> **Short problem 1**
Using the article on Monzon's photography, decide whether each statement agrees with it, answering yes or no and quoting the deciding words: (a) Monzon's pictures of man-made structures show no people; (b) Monzon aims to pass judgment on what he photographs; (c) Monzon says he enjoys driving around.
> **Short problem 2**
Turn the paragraph of the article on Monzon's photography that begins "Emmanuel Monzon seeks to capture" into a short list that keeps its main facts.

> **Reading text**
Exploring Sprawl through Emmanuel Monzon’s Photography

JENNIFER HENDRICKS

Urban Sprawl Emptiness series | Emmanuel Monzon

While sprawl can mean many things, depending on its context, sprawl typically refers to the dispersion of community. It can be thought of as the need or desire for urban physical expansion. Think suburbs emanating from the cities. As Jane Jacobs describes it, sprawl in all of its manifestations relies on inefficiency and dispersion to the periphery. Photographer Emmanuel Monzon demonstrates that sprawl is more complex than as frequently defined. 

Emmanuel Monzon seeks to capture “the in-between state found in the American landscape… places of transition, borders, passages from one world to another.” Monzon does not seek to make judgements about his subject matter; he lets the photos speak for themselves. Through his work, Monzon tries to highlight the nuances of the mundane aesthetic that appear in sprawl. He explains the  process and premise of his work, “Where most people only pass through, I stop and look for some form of poetic beauty. I like repetition, I like series, and I like driving around.” Revealing the duality of his work and process—a complexity that stems from simplicity—Monzon features man-made structures devoid of people, creating a sense of idleness and isolation. The structures in his work reflect the needs of the people that built them, but also capture how  suburbanization and urban sprawl  affect our landscapes. Car culture and the reliance on vehicles as the main mode of transportation in the U.S. have ultimately created an inorganic landscape that caters to the car. 

In his urban sprawl series, Monzon questions what edges mean and how they change and expand. His photos consider how edges or urban boundaries have stretched to accommodate sprawl and also reveal the spaces beyond the edges of our urban environment.  Monzon photographs the transitional zones within the landscape and asks, “am I leaving a city or entering a new environment?”

> **Provided material**

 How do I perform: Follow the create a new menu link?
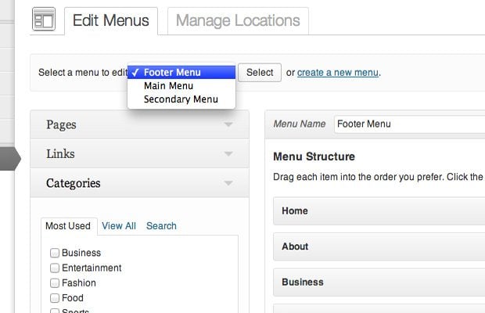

> **Correct answer 1**
(a) Yes: "Monzon features man-made structures devoid of people"
(b) No: "Monzon does not seek to make judgements about his subject matter"
(c) Yes: "I like driving around."

> **Correct answer 2**
- Monzon aims to capture the in-between state of the American landscape: places of transition, borders and passages between worlds.
- He does not judge his subjects. He lets the photos speak for themselves.
- He highlights the nuances of the mundane aesthetic found in sprawl.
- He stops where most people only pass through, looking for poetic beauty. He likes repetition, series and driving around.
- His photos show man-made structures without people, which creates a sense of idleness and isolation.
- The structures reflect the needs of their builders and show how suburbanization and urban sprawl affect landscapes.
- Car culture and reliance on vehicles in the U.S. have produced an inorganic landscape that caters to the car.